Let’s go through what should have been done. The tubing-maker should have asked its customers (including potential customers) how they want to interact with the company, realizing full well that nothing – nothing – beats a face-to-face sitdown. Nothing has and nothing will.
Then once it asked and got the answers, the company should resist every admonition to ignore the results and say, “Yeah, but if we build it they will come.” Because they won’t.
They have told you how they want to interact with you. Believe them. No matter how neat your idea is, it won’t sell one more piece of flexible tubing.
However, if your customers indicate they do want to interact with you via a microsite or some other piece of Internet bric-a-brac, build as many roads in as the traffic will allow and your budget will hold. If you have built a better microsite the world will not beat a path to your door. You have to create the paths – and once created, keep them open and maintained. That means ongoing everything: changing copy on the main Web site, changing content on the microsite, full SEO, links from blogs, links from LinkedIn and Facebook, the kitchen sink. In the Internet world you cannot survive on merit alone.
Finally, make sure you know beforehand what end behavior you are trying to elicit from your effort. The Targeted Application Of Common Sense says you have to get something out of the deal. Do you want a purchase, a contact name, a survey filled out, the start of a dialogue, a quote, or something else? Provide visitors a clear path out – but make it a toll road.

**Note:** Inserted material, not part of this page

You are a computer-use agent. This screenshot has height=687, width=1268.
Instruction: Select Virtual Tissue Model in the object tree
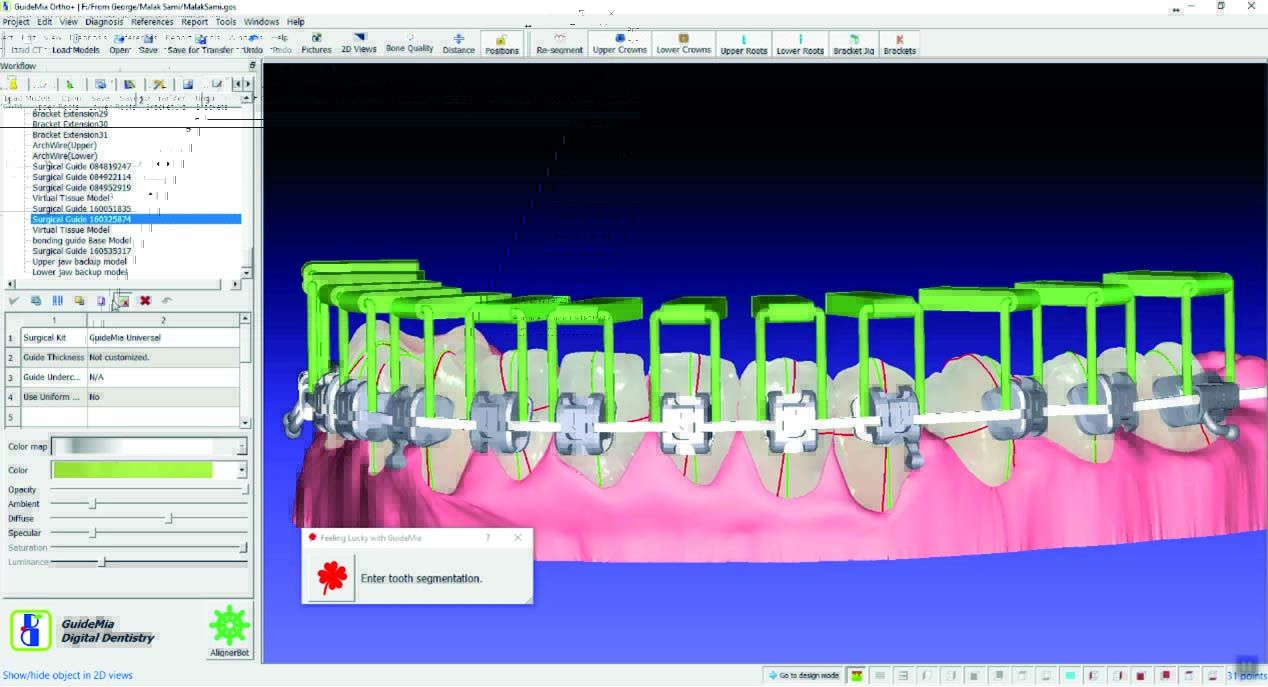(71, 198)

Now, a different example. Our church has a fall schedule and a summer schedule. The summer schedule has one service a week; the fall and winter schedule has two. Yesterday our church voted to continue the summer schedule indefinitely under the premise that one energetic service is better than two less-energetic services.
At the same time, the church has a building project on the drawing board that includes a half-court gym and new classrooms. The church expects a major increase in attendance, membership, and excitement once the addition is built. I personally know about a hundred guys who would attend church more regularly if halfcourt three-on-three games were part of the service.
In this case, if the church builds it they will come – but if the church doesn't build it, and instead makes it harder for them to come, will they come? It seems counterintuitive.
What's the difference between these two examples, outside of the fact that one building is real and one is virtual? With the church building, the payoff at the end is well-defined, and the means to that end is clear and obvious. A new building in a relatively small community is obvious; people can see it, their curiosity is piqued, they peek, they come through the door, they attend. If you build it they will come -- but only if it’s able to do its own marketing,
Listen, I never liked the movie Field of Dreams. I found it blatantly manipulative in the worst traditions of Hollywood. And I never cared much for If You Build It They Will Come as an excuse for marketing. It’s the lazy way out.
What’s the non-lazy way out? Do everything for a reason. Know the reason beforehand. Drive your audiences to a place where they can drive sales. Tammany Hall used to ply voters with rotgut, shove a dollar in their pocket, drive them to the polls, walk them up to the polling place, tell them to make their mark by the star, and after they did, shove another dollar in their pocket, walk them back to the car, and drop them off at the nearest bar.
That was not waiting for the votes to come in. That was not If You Build It They Will Come. That was reaching out to the customers. That was building something -- a political machine -- and providing a clear way in and a clear way out.
What it built made Sodom and Gomorrah look like a kiddie carnival, but for its myriad illegalities, that, my friends, was marketing.